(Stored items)
BEGIN
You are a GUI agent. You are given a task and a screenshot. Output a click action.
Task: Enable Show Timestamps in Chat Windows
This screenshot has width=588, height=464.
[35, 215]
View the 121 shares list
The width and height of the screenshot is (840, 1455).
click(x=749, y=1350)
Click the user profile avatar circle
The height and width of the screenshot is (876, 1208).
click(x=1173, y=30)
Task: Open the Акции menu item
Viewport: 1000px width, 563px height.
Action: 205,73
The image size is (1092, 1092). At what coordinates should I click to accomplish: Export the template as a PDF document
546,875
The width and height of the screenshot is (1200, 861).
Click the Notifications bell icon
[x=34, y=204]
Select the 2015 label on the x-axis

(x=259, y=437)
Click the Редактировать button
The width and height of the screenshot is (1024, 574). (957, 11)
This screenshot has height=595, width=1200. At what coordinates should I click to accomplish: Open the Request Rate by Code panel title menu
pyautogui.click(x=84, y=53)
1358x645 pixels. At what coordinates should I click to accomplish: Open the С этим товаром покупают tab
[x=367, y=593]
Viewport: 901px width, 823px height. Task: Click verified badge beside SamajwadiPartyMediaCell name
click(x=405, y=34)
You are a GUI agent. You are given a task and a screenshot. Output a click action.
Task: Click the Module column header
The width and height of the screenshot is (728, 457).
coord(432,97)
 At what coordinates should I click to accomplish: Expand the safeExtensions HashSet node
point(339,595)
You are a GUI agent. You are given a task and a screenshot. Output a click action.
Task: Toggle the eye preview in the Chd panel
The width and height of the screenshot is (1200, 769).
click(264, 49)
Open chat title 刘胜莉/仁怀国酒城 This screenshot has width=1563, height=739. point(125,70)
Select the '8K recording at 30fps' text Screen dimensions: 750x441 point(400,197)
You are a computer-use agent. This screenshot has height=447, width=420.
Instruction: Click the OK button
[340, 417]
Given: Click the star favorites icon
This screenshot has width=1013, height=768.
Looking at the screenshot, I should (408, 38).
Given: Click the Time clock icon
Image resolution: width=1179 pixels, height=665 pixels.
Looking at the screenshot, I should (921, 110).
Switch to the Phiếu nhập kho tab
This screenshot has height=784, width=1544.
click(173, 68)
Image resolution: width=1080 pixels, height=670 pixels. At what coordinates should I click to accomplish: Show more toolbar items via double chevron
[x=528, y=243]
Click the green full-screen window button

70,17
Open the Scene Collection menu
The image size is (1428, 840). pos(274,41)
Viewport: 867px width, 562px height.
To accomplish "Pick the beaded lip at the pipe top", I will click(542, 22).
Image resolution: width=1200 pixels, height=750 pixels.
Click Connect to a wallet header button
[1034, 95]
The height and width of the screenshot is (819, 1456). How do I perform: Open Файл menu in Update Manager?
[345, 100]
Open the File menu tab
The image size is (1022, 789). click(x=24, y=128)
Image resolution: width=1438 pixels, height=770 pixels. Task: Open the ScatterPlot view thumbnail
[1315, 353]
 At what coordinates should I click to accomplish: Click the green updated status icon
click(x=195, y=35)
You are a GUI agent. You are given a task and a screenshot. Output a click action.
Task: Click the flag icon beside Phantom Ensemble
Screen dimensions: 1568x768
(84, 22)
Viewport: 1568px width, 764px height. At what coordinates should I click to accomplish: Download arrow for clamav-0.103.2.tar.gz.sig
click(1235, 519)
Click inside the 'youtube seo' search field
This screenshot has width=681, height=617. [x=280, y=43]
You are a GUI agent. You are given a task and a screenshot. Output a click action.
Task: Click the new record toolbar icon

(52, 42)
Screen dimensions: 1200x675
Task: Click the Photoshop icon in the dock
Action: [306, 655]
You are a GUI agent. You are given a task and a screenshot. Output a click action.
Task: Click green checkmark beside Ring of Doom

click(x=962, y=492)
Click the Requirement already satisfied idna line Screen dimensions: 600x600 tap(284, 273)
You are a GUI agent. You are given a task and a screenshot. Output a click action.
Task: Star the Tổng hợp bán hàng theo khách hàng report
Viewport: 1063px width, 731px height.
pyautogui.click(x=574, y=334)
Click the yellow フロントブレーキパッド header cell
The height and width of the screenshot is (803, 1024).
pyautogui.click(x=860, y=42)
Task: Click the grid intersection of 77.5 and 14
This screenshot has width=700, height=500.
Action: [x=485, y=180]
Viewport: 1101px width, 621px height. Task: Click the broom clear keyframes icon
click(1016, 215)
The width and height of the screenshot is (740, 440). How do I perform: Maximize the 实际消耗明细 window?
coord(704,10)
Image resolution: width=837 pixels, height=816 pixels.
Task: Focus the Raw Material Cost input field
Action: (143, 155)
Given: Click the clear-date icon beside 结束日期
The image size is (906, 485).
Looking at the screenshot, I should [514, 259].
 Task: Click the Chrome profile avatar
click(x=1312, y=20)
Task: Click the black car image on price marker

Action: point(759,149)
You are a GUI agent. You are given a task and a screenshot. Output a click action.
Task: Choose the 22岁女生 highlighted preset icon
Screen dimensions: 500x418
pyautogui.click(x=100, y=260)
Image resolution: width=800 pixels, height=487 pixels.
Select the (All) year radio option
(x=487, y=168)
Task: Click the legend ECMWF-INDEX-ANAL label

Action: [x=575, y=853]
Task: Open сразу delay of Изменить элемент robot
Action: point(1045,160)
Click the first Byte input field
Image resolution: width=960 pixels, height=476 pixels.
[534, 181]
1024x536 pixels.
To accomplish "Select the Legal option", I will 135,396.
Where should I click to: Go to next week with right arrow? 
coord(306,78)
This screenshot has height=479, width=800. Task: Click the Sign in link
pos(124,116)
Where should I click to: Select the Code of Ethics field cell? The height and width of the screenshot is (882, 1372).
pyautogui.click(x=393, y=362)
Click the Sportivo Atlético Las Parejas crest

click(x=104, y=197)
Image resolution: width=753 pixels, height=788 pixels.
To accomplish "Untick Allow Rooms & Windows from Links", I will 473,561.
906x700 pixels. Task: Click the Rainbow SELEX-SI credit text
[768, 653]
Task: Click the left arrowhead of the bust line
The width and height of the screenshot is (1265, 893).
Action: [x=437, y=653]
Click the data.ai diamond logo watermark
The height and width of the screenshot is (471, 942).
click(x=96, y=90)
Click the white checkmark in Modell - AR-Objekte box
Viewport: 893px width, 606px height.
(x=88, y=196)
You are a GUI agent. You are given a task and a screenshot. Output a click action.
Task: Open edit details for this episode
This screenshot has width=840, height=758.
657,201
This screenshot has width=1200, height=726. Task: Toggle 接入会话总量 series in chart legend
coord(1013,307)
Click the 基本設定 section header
END
EXERCISE OBJECTIVE: All of the data above should be set down word for word.

TASK OUTPUT:
You are a GUI agent. You are given a task and a screenshot. Output a click action.
Task: Enable Show Timestamps in Chat Windows
This screenshot has width=588, height=464.
[35, 215]
View the 121 shares list
The width and height of the screenshot is (840, 1455).
click(x=749, y=1350)
Click the user profile avatar circle
The height and width of the screenshot is (876, 1208).
click(x=1173, y=30)
Task: Open the Акции menu item
Viewport: 1000px width, 563px height.
Action: 205,73
The image size is (1092, 1092). At what coordinates should I click to accomplish: Export the template as a PDF document
546,875
The width and height of the screenshot is (1200, 861).
Click the Notifications bell icon
[x=34, y=204]
Select the 2015 label on the x-axis

(x=259, y=437)
Click the Редактировать button
The width and height of the screenshot is (1024, 574). (957, 11)
This screenshot has height=595, width=1200. At what coordinates should I click to accomplish: Open the Request Rate by Code panel title menu
pyautogui.click(x=84, y=53)
1358x645 pixels. At what coordinates should I click to accomplish: Open the С этим товаром покупают tab
[x=367, y=593]
Viewport: 901px width, 823px height. Task: Click verified badge beside SamajwadiPartyMediaCell name
click(x=405, y=34)
You are a GUI agent. You are given a task and a screenshot. Output a click action.
Task: Click the Module column header
The width and height of the screenshot is (728, 457).
coord(432,97)
 At what coordinates should I click to accomplish: Expand the safeExtensions HashSet node
point(339,595)
You are a GUI agent. You are given a task and a screenshot. Output a click action.
Task: Toggle the eye preview in the Chd panel
The width and height of the screenshot is (1200, 769).
click(264, 49)
Open chat title 刘胜莉/仁怀国酒城 This screenshot has width=1563, height=739. point(125,70)
Select the '8K recording at 30fps' text Screen dimensions: 750x441 point(400,197)
You are a computer-use agent. This screenshot has height=447, width=420.
Instruction: Click the OK button
[340, 417]
Given: Click the star favorites icon
This screenshot has width=1013, height=768.
Looking at the screenshot, I should (408, 38).
Given: Click the Time clock icon
Image resolution: width=1179 pixels, height=665 pixels.
Looking at the screenshot, I should (921, 110).
Switch to the Phiếu nhập kho tab
This screenshot has height=784, width=1544.
click(173, 68)
Image resolution: width=1080 pixels, height=670 pixels. At what coordinates should I click to accomplish: Show more toolbar items via double chevron
[x=528, y=243]
Click the green full-screen window button

70,17
Open the Scene Collection menu
The image size is (1428, 840). pos(274,41)
Viewport: 867px width, 562px height.
To accomplish "Pick the beaded lip at the pipe top", I will click(542, 22).
Image resolution: width=1200 pixels, height=750 pixels.
Click Connect to a wallet header button
[1034, 95]
The height and width of the screenshot is (819, 1456). How do I perform: Open Файл menu in Update Manager?
[345, 100]
Open the File menu tab
The image size is (1022, 789). click(x=24, y=128)
Image resolution: width=1438 pixels, height=770 pixels. Task: Open the ScatterPlot view thumbnail
[1315, 353]
 At what coordinates should I click to accomplish: Click the green updated status icon
click(x=195, y=35)
You are a GUI agent. You are given a task and a screenshot. Output a click action.
Task: Click the flag icon beside Phantom Ensemble
Screen dimensions: 1568x768
(84, 22)
Viewport: 1568px width, 764px height. At what coordinates should I click to accomplish: Download arrow for clamav-0.103.2.tar.gz.sig
click(1235, 519)
Click inside the 'youtube seo' search field
This screenshot has width=681, height=617. [x=280, y=43]
You are a GUI agent. You are given a task and a screenshot. Output a click action.
Task: Click the new record toolbar icon

(52, 42)
Screen dimensions: 1200x675
Task: Click the Photoshop icon in the dock
Action: [306, 655]
You are a GUI agent. You are given a task and a screenshot. Output a click action.
Task: Click green checkmark beside Ring of Doom

click(x=962, y=492)
Click the Requirement already satisfied idna line Screen dimensions: 600x600 tap(284, 273)
You are a GUI agent. You are given a task and a screenshot. Output a click action.
Task: Star the Tổng hợp bán hàng theo khách hàng report
Viewport: 1063px width, 731px height.
pyautogui.click(x=574, y=334)
Click the yellow フロントブレーキパッド header cell
The height and width of the screenshot is (803, 1024).
pyautogui.click(x=860, y=42)
Task: Click the grid intersection of 77.5 and 14
This screenshot has width=700, height=500.
Action: [x=485, y=180]
Viewport: 1101px width, 621px height. Task: Click the broom clear keyframes icon
click(1016, 215)
The width and height of the screenshot is (740, 440). How do I perform: Maximize the 实际消耗明细 window?
coord(704,10)
Image resolution: width=837 pixels, height=816 pixels.
Task: Focus the Raw Material Cost input field
Action: (143, 155)
Given: Click the clear-date icon beside 结束日期
The image size is (906, 485).
Looking at the screenshot, I should [514, 259].
 Task: Click the Chrome profile avatar
click(x=1312, y=20)
Task: Click the black car image on price marker

Action: point(759,149)
You are a GUI agent. You are given a task and a screenshot. Output a click action.
Task: Choose the 22岁女生 highlighted preset icon
Screen dimensions: 500x418
pyautogui.click(x=100, y=260)
Image resolution: width=800 pixels, height=487 pixels.
Select the (All) year radio option
(x=487, y=168)
Task: Click the legend ECMWF-INDEX-ANAL label

Action: [x=575, y=853]
Task: Open сразу delay of Изменить элемент robot
Action: point(1045,160)
Click the first Byte input field
Image resolution: width=960 pixels, height=476 pixels.
[534, 181]
1024x536 pixels.
To accomplish "Select the Legal option", I will 135,396.
Where should I click to: Go to next week with right arrow? 
coord(306,78)
This screenshot has height=479, width=800. Task: Click the Sign in link
pos(124,116)
Where should I click to: Select the Code of Ethics field cell? The height and width of the screenshot is (882, 1372).
pyautogui.click(x=393, y=362)
Click the Sportivo Atlético Las Parejas crest

click(x=104, y=197)
Image resolution: width=753 pixels, height=788 pixels.
To accomplish "Untick Allow Rooms & Windows from Links", I will 473,561.
906x700 pixels. Task: Click the Rainbow SELEX-SI credit text
[768, 653]
Task: Click the left arrowhead of the bust line
The width and height of the screenshot is (1265, 893).
Action: [x=437, y=653]
Click the data.ai diamond logo watermark
The height and width of the screenshot is (471, 942).
click(x=96, y=90)
Click the white checkmark in Modell - AR-Objekte box
Viewport: 893px width, 606px height.
(x=88, y=196)
You are a GUI agent. You are given a task and a screenshot. Output a click action.
Task: Open edit details for this episode
This screenshot has width=840, height=758.
657,201
This screenshot has width=1200, height=726. Task: Toggle 接入会话总量 series in chart legend
coord(1013,307)
Click the 基本設定 section header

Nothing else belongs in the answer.